Miss Crystal Liew, who was 14, was his schoolmate. But Teo was highly possessive and would be jealous when she went out with her friends. He would call her and demand that she go home immediately.
File photo of the SAR-21 rifle.
He was sometimes abusive towards her, both verbally and physically.
Early last year, Teo was posted for a short stint to Taiwan for his national service.
The couple quarrelled constantly and when she wanted out in April, Teo became withdrawn and irritable.
He vented his anger in camp by kicking the cupboard and being rude to his superiors.
When he returned to Singapore, he began stalking Miss Liew, hanging out at her condominium and outside her school, hoping she would change her mind.
He even went Awol (Absent without official leave) from his camp to look for her.
On one occasion, he took a knife along, saying that he would use it to threaten Miss Liew should she refuse to continue their relationship.
Even when he was rebuffed, he refused to leave and ended up spending the night at the stairwell of her condominium.
He was eventually caught and sent to the detention barracks.
Teo, who used to enjoy wearing branded clothes, no longer cared about his appearance. He started drinking to overcome his insomnia and became reclusive.
His psychiatric report stated: 'He became self-destructive and recalls exercising till the point of exhaustion and then denying himself water.'
Then, he hatched a plan to sneak out of Mandai Hill camp with a Sar-21 assault rifle. He told his campmate that he wanted to kill Miss Liew.

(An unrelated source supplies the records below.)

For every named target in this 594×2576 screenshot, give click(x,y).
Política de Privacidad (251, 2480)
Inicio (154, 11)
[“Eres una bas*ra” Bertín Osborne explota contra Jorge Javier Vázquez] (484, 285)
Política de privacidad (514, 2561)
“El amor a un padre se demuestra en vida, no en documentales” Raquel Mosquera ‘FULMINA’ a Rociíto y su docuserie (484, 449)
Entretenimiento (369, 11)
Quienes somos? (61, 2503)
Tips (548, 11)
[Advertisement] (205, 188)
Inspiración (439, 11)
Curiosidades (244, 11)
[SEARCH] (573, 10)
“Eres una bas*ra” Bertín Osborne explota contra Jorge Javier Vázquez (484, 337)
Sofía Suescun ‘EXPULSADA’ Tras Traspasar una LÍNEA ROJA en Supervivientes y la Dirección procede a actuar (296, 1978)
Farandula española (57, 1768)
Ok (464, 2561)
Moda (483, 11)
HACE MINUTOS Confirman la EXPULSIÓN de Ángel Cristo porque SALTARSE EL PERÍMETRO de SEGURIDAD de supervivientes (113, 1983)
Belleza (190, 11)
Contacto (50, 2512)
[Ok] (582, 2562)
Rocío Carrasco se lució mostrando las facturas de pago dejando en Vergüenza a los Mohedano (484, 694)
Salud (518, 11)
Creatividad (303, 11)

Teo was arrested the day after he left his camp.
Yesterday, he pleaded guilty to having the rifle and eight bullets with him in a toilet in Cathay CineLeisure at 8pm on 3 Sep last year.

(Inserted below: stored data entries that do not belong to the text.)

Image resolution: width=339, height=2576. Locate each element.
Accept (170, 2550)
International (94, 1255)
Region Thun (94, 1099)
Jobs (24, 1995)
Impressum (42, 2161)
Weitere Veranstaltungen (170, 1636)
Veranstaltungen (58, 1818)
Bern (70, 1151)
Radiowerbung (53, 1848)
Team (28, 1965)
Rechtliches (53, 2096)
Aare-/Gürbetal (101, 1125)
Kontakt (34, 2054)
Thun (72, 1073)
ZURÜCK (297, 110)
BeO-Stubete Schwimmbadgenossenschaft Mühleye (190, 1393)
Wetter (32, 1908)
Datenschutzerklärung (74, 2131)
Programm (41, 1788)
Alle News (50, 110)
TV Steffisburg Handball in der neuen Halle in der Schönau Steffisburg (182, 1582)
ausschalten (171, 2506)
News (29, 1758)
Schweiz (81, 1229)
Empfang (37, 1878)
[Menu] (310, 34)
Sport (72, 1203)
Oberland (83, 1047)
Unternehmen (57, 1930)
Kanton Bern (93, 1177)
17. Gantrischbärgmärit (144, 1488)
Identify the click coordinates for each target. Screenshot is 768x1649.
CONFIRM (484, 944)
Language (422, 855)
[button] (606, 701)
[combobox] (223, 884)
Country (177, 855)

He also admitted to carrying a 40cm-long knife on 14 Apr last year near Miss Liew's home in Simei.
Teo's grandmother, who suffered from liver cancer, died late last year, while Teo was in remand.
Other than his mother, who turned up briefly but left before he was sentenced, no family members were in court yesterday.
Teo could have been jailed up to 14 years for the firearm charge, 10 years for the ammunition charge and three years for the knife charge.